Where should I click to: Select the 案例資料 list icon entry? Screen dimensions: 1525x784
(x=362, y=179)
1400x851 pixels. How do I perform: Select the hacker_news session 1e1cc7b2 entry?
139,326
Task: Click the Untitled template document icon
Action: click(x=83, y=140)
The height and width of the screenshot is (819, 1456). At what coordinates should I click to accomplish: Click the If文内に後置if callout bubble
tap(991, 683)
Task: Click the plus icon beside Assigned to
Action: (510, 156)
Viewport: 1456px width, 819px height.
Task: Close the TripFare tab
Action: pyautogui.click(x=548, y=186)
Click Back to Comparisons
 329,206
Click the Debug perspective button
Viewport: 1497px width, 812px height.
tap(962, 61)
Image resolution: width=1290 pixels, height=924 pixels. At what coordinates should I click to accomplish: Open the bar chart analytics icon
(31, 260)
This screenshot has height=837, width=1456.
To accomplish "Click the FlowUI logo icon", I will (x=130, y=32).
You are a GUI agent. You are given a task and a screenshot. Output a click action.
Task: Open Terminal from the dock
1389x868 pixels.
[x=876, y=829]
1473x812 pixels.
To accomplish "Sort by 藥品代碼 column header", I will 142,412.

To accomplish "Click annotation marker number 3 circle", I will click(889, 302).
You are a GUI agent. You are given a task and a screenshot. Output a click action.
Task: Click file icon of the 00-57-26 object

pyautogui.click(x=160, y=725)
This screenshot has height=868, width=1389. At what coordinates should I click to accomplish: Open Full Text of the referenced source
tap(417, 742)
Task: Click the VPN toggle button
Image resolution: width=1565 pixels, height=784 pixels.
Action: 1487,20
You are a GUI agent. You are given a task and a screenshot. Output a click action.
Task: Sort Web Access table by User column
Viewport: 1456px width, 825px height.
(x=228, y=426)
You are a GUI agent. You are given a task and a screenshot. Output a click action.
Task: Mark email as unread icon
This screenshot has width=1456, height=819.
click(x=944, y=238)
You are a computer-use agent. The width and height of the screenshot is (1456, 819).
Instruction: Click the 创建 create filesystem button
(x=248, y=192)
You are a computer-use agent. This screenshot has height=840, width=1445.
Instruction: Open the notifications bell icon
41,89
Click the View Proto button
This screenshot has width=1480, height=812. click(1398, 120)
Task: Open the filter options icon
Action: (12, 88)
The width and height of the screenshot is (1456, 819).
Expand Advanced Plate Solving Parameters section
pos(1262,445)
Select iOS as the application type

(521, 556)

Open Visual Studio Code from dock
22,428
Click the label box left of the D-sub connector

* Your objective
Everything from the line containing "This screenshot has width=1456, height=819." to the end of the listing above must be returned exactly. Both end lines belong in it.

* Exercise result
This screenshot has width=1456, height=819.
click(x=944, y=238)
You are a computer-use agent. The width and height of the screenshot is (1456, 819).
Instruction: Click the 创建 create filesystem button
(x=248, y=192)
You are a computer-use agent. This screenshot has height=840, width=1445.
Instruction: Open the notifications bell icon
41,89
Click the View Proto button
This screenshot has width=1480, height=812. click(1398, 120)
Task: Open the filter options icon
Action: (12, 88)
The width and height of the screenshot is (1456, 819).
Expand Advanced Plate Solving Parameters section
pos(1262,445)
Select iOS as the application type

(521, 556)

Open Visual Studio Code from dock
22,428
Click the label box left of the D-sub connector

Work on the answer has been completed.